Assuming the 90 days trading horizon Hellenic Petroleum SA is expected to under-perform the Public Power. But the stock apears to be less risky and, when comparing its historical volatility, Hellenic Petroleum SA is 1.52 times less risky than Public Power. The stock trades about -0.04 of its potential returns per unit of risk. The Public Power is currently generating about 0.21 of returns per unit of risk over similar time horizon. If you would invest  1,263  in Public Power on November 5, 2024 and sell it today you would earn a total of  56.00  from holding Public Power or generate 4.43% return on investment over 90 days.
Time Period3 Months [change]
DirectionMoves Together 
StrengthSignificant
Accuracy100.0%
ValuesDaily Returns

Hellenic Petroleum SA  vs.  Public Power

 Performance 
       Timeline  
Hellenic Petroleum 

Risk-Adjusted Performance

14 of 100

 
Weak
 
Strong
Good
Compared to the overall equity markets, risk-adjusted returns on investments in Hellenic Petroleum SA are ranked lower than 14 (%) of all global equities and portfolios over the last 90 days.
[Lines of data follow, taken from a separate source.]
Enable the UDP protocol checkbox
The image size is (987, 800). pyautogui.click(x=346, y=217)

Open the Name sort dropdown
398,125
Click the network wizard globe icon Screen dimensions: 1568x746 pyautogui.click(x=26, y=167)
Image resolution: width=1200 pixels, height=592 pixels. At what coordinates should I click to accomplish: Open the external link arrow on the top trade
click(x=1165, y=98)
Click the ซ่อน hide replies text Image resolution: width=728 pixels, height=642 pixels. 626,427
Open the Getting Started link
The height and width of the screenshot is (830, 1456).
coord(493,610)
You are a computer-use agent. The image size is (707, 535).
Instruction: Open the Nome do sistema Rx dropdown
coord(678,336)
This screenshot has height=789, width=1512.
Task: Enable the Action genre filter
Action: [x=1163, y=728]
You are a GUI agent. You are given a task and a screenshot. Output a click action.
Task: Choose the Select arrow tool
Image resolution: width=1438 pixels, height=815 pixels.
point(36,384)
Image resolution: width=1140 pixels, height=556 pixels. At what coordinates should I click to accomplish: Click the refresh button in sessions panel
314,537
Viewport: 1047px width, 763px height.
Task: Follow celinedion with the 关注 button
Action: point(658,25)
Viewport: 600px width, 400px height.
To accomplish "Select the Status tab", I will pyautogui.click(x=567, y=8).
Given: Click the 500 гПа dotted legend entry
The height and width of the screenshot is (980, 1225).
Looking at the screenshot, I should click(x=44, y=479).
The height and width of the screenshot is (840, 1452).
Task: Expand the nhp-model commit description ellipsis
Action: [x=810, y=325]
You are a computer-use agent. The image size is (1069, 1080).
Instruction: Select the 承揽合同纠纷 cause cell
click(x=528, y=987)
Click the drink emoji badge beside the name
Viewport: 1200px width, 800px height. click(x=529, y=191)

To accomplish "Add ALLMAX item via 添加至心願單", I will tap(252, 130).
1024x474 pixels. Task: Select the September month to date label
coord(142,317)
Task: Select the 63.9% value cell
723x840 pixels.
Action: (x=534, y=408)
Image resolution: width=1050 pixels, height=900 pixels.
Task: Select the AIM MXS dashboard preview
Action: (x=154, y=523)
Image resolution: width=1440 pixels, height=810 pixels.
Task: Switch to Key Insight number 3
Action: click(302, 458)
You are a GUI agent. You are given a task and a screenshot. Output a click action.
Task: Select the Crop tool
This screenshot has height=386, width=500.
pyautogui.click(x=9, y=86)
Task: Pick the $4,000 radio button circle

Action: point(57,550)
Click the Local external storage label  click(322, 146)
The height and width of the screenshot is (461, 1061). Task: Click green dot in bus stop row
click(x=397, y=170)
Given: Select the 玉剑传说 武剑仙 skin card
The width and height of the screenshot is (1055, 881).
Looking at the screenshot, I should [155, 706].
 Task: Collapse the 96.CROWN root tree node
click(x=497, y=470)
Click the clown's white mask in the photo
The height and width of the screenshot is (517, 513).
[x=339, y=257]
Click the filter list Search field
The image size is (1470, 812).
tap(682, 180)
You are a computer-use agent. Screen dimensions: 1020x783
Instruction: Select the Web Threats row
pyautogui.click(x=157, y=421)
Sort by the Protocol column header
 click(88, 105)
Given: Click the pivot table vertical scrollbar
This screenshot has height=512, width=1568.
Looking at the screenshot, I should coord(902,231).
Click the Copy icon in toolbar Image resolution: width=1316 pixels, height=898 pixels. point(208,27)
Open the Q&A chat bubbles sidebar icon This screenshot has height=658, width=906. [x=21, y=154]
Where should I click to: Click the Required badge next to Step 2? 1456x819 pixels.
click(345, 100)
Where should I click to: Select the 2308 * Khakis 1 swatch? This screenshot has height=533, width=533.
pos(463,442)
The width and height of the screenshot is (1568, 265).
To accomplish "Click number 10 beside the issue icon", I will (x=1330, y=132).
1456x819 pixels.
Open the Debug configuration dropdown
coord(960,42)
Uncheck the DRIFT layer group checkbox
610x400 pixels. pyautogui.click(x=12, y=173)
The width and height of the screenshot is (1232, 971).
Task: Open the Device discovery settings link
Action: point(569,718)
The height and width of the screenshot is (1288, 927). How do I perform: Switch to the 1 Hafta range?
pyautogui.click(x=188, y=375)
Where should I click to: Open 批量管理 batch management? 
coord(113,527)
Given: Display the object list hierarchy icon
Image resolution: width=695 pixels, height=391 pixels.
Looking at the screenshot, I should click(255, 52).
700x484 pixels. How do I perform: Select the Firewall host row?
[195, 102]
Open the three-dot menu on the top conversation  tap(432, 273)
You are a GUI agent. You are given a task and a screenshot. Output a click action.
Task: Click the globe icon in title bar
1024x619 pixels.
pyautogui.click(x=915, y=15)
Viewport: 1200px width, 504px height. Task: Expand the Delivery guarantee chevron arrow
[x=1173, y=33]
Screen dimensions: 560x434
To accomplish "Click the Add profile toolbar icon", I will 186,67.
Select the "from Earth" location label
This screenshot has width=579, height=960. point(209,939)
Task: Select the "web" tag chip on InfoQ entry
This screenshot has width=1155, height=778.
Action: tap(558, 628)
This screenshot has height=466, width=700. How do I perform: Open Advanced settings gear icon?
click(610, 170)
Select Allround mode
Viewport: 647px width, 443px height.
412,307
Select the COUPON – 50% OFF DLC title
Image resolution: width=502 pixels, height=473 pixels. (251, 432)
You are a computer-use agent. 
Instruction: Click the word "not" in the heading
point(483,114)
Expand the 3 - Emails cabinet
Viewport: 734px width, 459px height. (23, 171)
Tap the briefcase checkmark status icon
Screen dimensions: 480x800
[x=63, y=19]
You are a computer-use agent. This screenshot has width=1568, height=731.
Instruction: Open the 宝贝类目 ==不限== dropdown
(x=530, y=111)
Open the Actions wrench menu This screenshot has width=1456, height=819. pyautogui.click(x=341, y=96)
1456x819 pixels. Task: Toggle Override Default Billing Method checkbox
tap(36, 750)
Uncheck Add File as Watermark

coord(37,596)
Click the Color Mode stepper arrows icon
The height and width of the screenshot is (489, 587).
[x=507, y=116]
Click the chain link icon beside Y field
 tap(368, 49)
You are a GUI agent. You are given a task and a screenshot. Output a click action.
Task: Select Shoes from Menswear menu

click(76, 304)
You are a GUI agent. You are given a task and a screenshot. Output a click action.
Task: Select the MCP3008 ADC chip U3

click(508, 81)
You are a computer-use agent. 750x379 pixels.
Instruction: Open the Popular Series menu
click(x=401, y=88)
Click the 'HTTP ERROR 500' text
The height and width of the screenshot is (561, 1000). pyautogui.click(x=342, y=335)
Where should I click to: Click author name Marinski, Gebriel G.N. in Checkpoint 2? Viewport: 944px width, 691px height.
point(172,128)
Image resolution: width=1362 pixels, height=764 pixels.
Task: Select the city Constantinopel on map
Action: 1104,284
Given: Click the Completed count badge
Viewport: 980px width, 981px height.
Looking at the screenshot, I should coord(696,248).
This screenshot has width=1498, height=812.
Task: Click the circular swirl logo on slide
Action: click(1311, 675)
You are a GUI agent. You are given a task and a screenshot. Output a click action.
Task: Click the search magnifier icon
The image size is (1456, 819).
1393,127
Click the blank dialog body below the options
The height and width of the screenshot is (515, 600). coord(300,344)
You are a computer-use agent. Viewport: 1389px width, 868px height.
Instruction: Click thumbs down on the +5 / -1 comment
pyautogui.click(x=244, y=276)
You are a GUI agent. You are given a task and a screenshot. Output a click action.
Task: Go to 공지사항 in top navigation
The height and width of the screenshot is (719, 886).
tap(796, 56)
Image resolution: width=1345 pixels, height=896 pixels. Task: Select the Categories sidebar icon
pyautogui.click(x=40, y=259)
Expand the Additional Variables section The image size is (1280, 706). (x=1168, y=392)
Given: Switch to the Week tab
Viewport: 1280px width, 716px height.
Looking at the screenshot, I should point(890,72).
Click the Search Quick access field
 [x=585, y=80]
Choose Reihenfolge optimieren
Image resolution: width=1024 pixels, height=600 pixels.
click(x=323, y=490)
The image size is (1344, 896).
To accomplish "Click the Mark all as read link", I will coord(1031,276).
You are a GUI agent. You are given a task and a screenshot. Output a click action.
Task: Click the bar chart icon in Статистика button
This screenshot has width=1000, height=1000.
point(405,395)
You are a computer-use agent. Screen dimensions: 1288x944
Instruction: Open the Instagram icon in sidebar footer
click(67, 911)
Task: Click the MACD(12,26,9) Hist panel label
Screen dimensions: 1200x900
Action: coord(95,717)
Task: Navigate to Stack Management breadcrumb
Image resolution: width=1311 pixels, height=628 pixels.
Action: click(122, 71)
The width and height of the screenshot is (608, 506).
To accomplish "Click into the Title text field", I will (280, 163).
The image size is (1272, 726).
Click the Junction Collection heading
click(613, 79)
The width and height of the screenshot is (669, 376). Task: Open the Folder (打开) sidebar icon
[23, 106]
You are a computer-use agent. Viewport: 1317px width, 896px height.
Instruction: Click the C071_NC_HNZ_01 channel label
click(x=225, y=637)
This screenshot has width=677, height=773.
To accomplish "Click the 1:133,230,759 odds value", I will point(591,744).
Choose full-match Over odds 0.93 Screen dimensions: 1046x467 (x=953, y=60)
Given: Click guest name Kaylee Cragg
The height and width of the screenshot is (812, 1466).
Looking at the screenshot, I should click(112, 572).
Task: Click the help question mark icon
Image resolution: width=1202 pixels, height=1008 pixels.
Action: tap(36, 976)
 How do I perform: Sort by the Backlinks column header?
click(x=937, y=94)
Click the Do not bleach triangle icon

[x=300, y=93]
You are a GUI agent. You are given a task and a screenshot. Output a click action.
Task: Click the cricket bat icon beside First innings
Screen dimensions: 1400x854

In spite of comparatively uncertain basic indicators, Hellenic Petroleum unveiled solid returns over the last few months and may actually be approaching a breakup point.
Public Power 

Risk-Adjusted Performance

9 of 100

 
Weak
 
Strong
OK
Compared to the overall equity markets, risk-adjusted returns on investments in Public Power are ranked lower than 9 (%) of all global equities and portfolios over the last 90 days. In spite of comparatively weak fundamental indicators, Public Power may actually be approaching a critical reversion point that can send shares even higher in March 2025.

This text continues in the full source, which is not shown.